Bug#878905: debian-policy: Document installability recommendations for dependency alternatives
On Tue, Oct 17, 2017 at 11:02:21AM -0700, Jonathan Nieder wrote:
> Hi,
>
> Julian Andres Klode wrote:
>
> > APT's solver is greedy and sometimes has a hard time to recover from paths that
> > don't work out in the end. We see this with opencv failing to build on !linux-any
> > because:
> >
> > (1) dconf-service depends default-dbus-session-bus | dbus-session-bus
> > (2) default-dbus-session-bus is provided by an Architecture: all package, but
> > depends on systemd
> >
> > APT refuses to install that.
> >
> > I think it makes sense to amend section 7.1 with the following information:
>
> I agree with this goal.
>
> > Packages on the left hand side of a pipe symbol should either be installable
> > or should not exist in the given situation (for example, because it is linux-only
> > and the package only exists on non-Linux platform).
> >
> > This would help reduce hard to solve situations for greedy algorithms.
>
> I'm wondering how a packager would go about fulfilling this recommendation.
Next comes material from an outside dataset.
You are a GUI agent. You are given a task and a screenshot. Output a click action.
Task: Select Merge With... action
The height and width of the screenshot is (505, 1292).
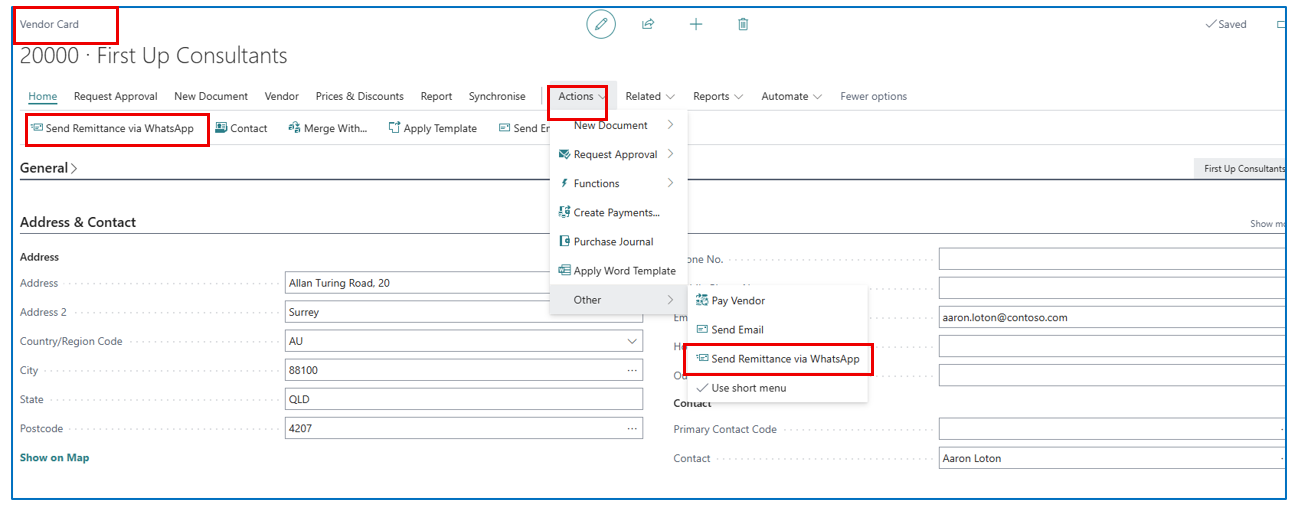[328, 128]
> Should they audit their dependencies (and dependencies' dependencies, etc) for
> installability? Is there a reliable process they can follow for this?
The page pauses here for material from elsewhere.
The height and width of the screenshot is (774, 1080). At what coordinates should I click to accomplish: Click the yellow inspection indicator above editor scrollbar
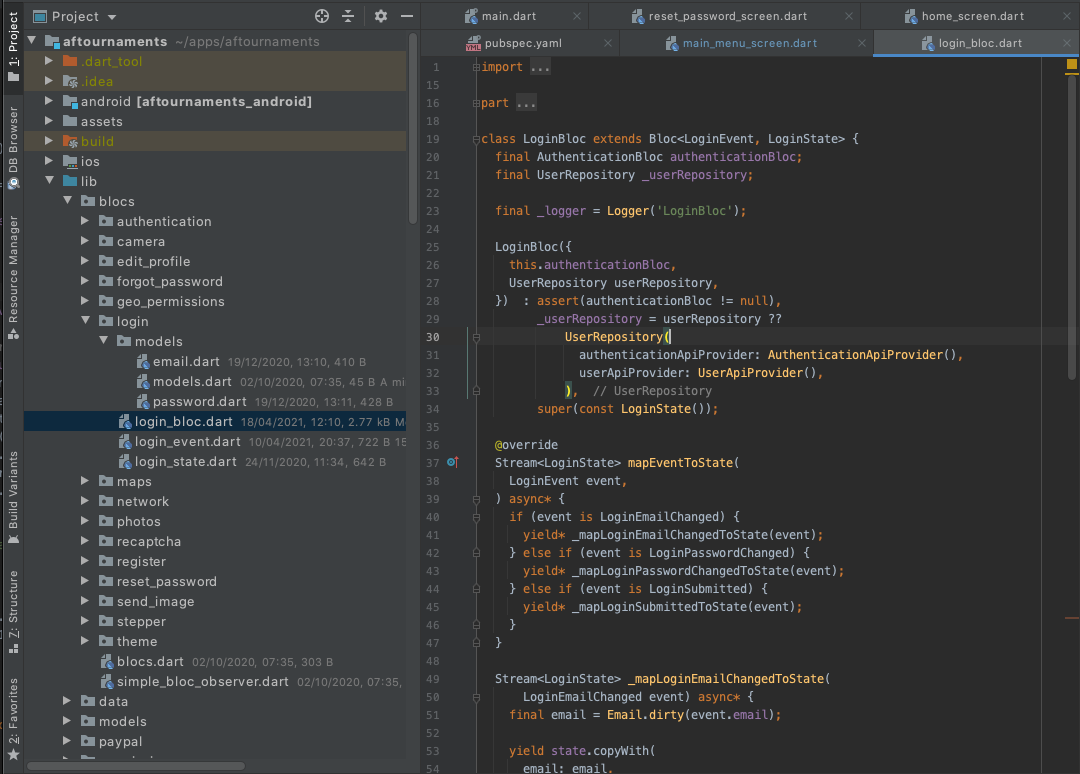(x=1073, y=62)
I think the situation does not happen that often to worry too much about
it. It's mostly a question if something depends on systemd or not, and the
people doing that usually know that. :D
>
> This is made especially difficult because since policy 4.0.1.0 we are not able
> to rely on 'priority: optional' packages being installable any more.
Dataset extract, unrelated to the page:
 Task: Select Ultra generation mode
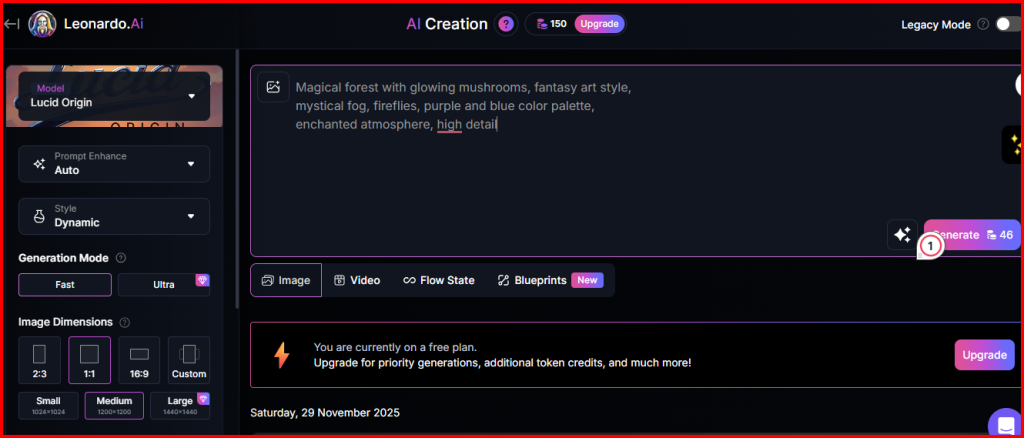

Oh did we drop that? Why? So I can build Arch: all packages depending on linux-any
stuff now? The strict installability requirement is much nicer than this one (the
problem is essentially not recursive anymore), and would solve the problem as well.
>
> Without such advice, I don't think this makes sense to add as a normative change
> to policy (or in other words a policy "should"). An informative note would
> still be useful, though.
Well, it's more of an after-the-fact check to determine if a dependency
is right or wrong. If it's informative people might just say "I don't care".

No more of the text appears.